A bill that would allow hard alcohol samples in grocery stores was approved by the Assembly Thursday.

This bill would allow any retailer with a liquor license to give out samples of hard alcohol. Rep. JoCasta Zamarripa, D-Milwaukee, said the bill will level the playing field for distilleries. Breweries and wineries are currently allowed to offer samples. Zamarripa said businesses like Great Lakes Distillery, which is in her district, will benefit from this bill.

“These guys [at Great Lakes Distillery] have worked hard and this bill would mean a lot for them and their business,” Zamarripa said.

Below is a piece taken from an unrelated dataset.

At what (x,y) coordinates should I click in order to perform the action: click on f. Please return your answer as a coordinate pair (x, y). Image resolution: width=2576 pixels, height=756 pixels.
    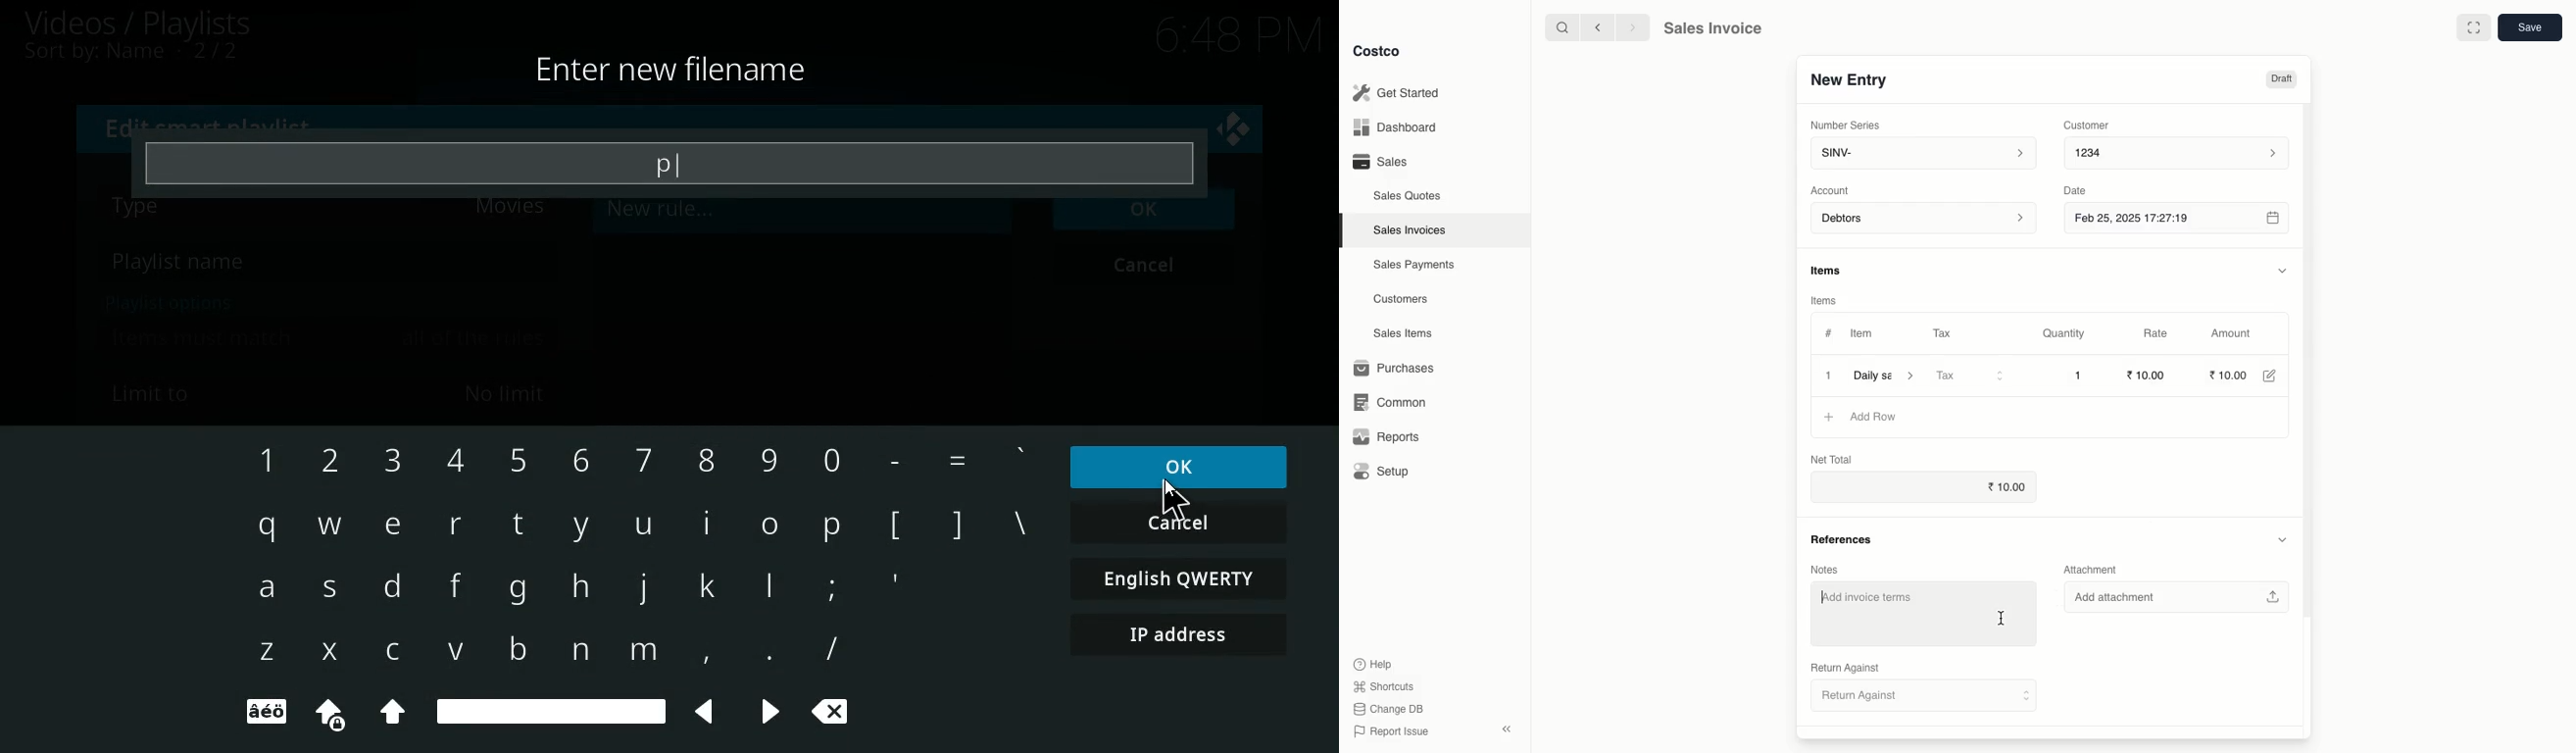
    Looking at the image, I should click on (448, 588).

This bill would allow patrons one liquor sample per day, so they would not be able to abuse the samples. Sampling for hard liquor would be allowed from 11 a.m. to 7 p.m., which is the same as beer and wine sampling. Mike VanDenHeuvel, staff member for Zamarripa, said it would be the business’s responsibility to decide whether it would use a scanning device to track IDs or for the worker to remember who already has had a sample.

The bill was previously proposed in 2011. The original bill faced opposition due to the initial sample size proposed, Zamarripa said. She said they compromised on the bill by reducing the amount a sample would contain. Now, each patron will only be allowed a 0.5 fluid ounce sample of hard alcohol, rather than a 1.5 fluid ounce sample. A 0.5 fluid ounce of hard alcohol is equivalent to a third of a shot.

Zamarripa said grocery stores are allowed to offer up to six ounce samples of wine and beer. While wine and beer have various alcohol content levels, Zamarripa said they tried to write the bill so the samples between the different types of alcohol would be comparable in alcohol content.

Pete Madland, executive director of the Tavern League of Wisconsin, said he did not approve of the original bill, but is not opposed to the bill currently after they lowered the amount of alcohol that would be sampled. He said bars could benefit from the bill if people enjoy the samples.

“If someone goes to a grocery store and samples a certain product and they like it, then they will go down to the local bar and order it,” Madland said.

Madland said while it was possible, he was not worried about people abusing the hard liquor samples, due to the one sample limit.

Zamarripa said her focus for the bill was to help the owners of small distilleries and liquor sellers, who have to compete against breweries and wineries.

“This helps small business owners and it will help them grow,” Zamarripa said. “This is truly a small business bill.”